The BATTLE-2 Study: A Biomarker-Integrated Targeted Therapy Study in Previously Treated Patients With Advanced Non-Small-Cell Lung Cancer
- PMID: 27480147
- PMCID: PMC5065110
- DOI: 10.1200/JCO.2015.66.0084
The BATTLE-2 Study: A Biomarker-Integrated Targeted Therapy Study in Previously Treated Patients With Advanced Non-Small-Cell Lung Cancer
Abstract
Purpose: By applying the principles of real-time biopsy, biomarker-based, adaptively randomized studies in non-small-cell lung cancer (NSCLC) established by the Biomarker-Integrated Approaches of Targeted Therapy for Lung Cancer Elimination (BATTLE) trial, we conducted BATTLE-2 (BATTLE-2 Program: A Biomarker-Integrated Targeted Therapy Study in Previously Treated Patients With Advanced Non-Small Cell Lung Cancer), an umbrella study to evaluate the effects of targeted therapies focusing on KRAS-mutated cancers.

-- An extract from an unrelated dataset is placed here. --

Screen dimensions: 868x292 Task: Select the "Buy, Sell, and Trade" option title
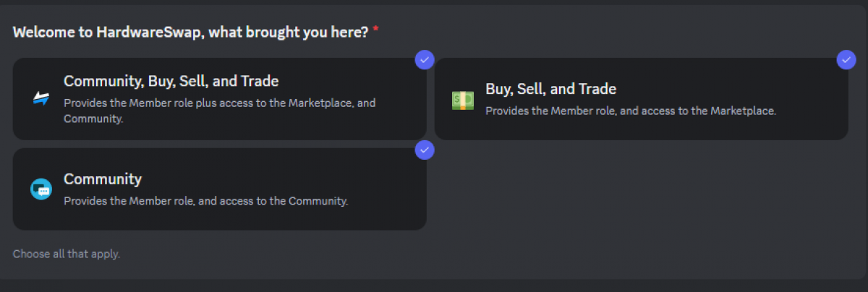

Patients and methods: Patients with advanced NSCLC (excluding sensitizing EGFR mutations and ALK gene fusions) refractory to more than one prior therapy were randomly assigned, stratified by KRAS status, to four arms: (1) erlotinib, (2) erlotinib plus MK-2206, (3) MK-2206 plus AZD6244, or (4) sorafenib. Tumor gene expression profiling-targeted next-generation sequencing was performed to evaluate predictive and prognostic biomarkers.
Results: Two hundred patients, 27% with KRAS-mutated (KRAS mut+) tumors, were adaptively randomly assigned to erlotinib (n = 22), erlotinib plus MK-2206 (n = 42), MK-2206 plus AZD6244 (n = 75), or sorafenib (n = 61). In all, 186 patients were evaluable, and the primary end point of an 8-week disease control rate (DCR) was 48% (arm 1, 32%; arm 2, 50%; arm 3, 53%; and arm 4, 46%). For KRAS mut+ patients, DCR was 20%, 25%, 62%, and 44% whereas for KRAS wild-type patients, DCR was 36%, 57%, 49%, and 47% for arms 1, 2, 3, and 4, respectively. Median progression-free survival was 2.0 months, not different by KRAS status, 1.8 months for arm 1, and 2.5 months for arms 2 versus arms 3 and 4 in KRAS mut+ patients (P = .04). Median overall survival was 6.5 months, 9.0 and 5.1 months for arms 1 and 2 versus arms 3 and 4 in KRAS wild-type patients (P = .03). Median overall survival was 7.5 months in mesenchymal versus 5 months in epithelial tumors (P = .02).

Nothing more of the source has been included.